Could you reproduce the data from the line containing "Where should I" down through the line containing "click(241, 560)", requests included, and shift every coordinate in the answers by -33?

_ _ _ _

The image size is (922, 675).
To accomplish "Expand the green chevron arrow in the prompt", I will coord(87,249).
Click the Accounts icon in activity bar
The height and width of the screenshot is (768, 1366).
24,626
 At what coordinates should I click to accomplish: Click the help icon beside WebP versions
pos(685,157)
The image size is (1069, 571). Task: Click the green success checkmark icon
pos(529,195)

_ _ _ _

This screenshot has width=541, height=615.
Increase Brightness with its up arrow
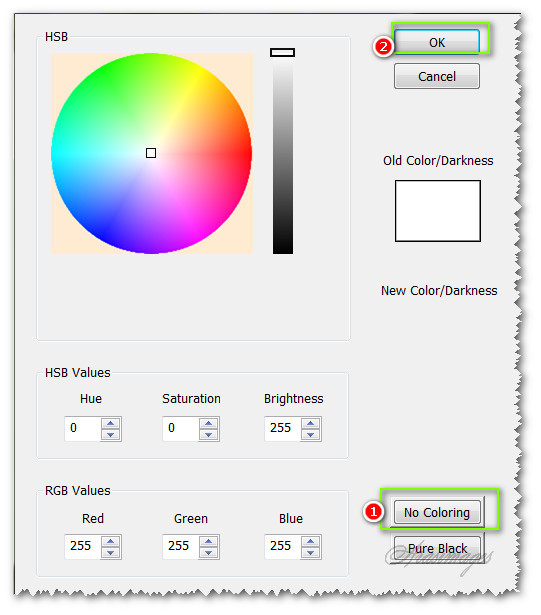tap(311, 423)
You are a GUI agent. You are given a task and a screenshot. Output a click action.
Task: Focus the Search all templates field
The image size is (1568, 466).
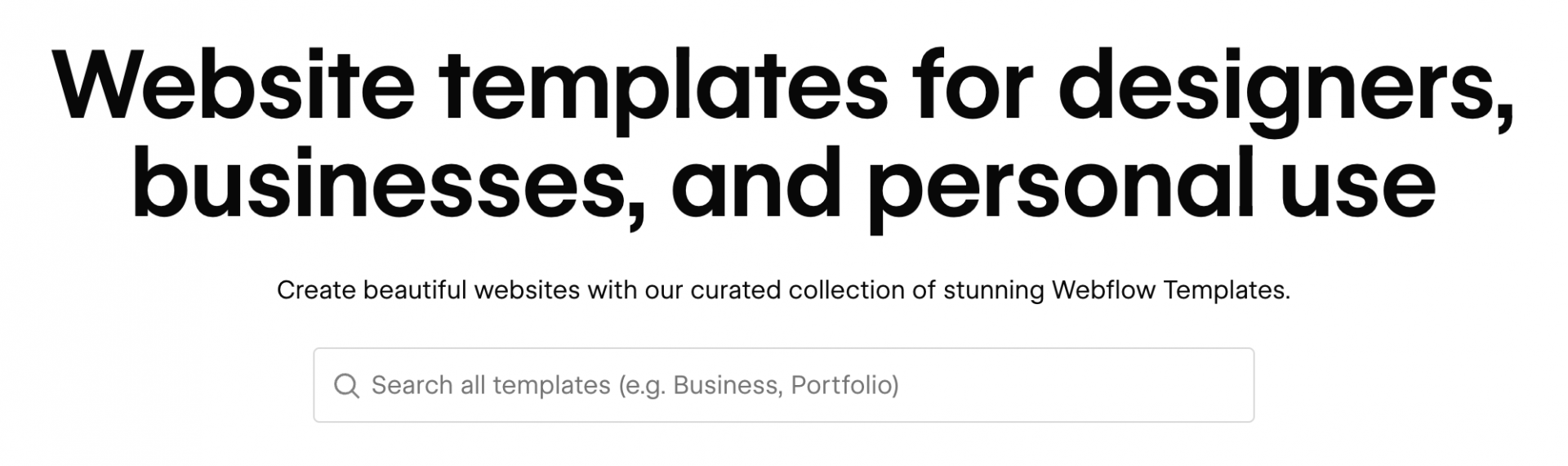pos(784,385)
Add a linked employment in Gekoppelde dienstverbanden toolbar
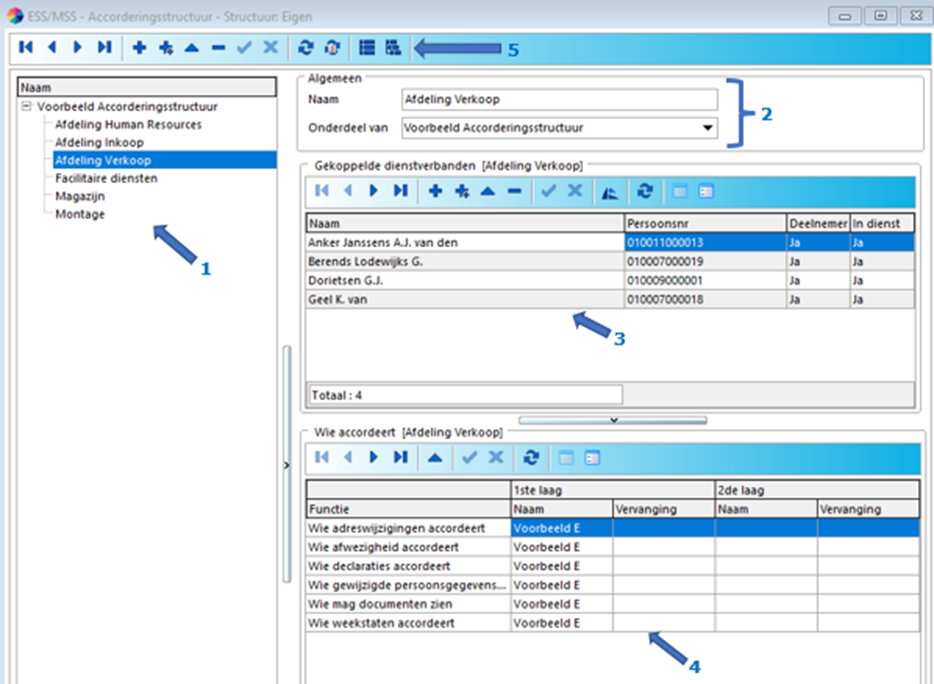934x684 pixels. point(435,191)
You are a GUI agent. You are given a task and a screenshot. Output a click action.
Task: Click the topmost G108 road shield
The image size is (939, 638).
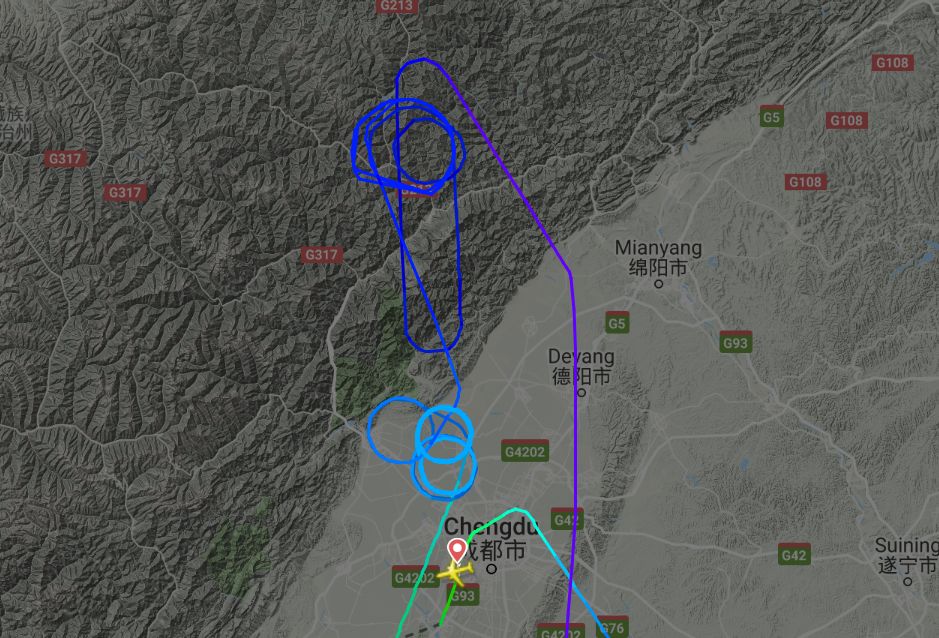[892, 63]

_ _ _ _

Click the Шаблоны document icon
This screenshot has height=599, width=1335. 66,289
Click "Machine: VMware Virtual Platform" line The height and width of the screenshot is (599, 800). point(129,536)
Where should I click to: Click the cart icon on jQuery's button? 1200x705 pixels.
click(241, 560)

_ _ _ _

● **In response**:
Where should I click to: Click the cart icon on jQuery's button? 1200x705 pixels.
click(208, 527)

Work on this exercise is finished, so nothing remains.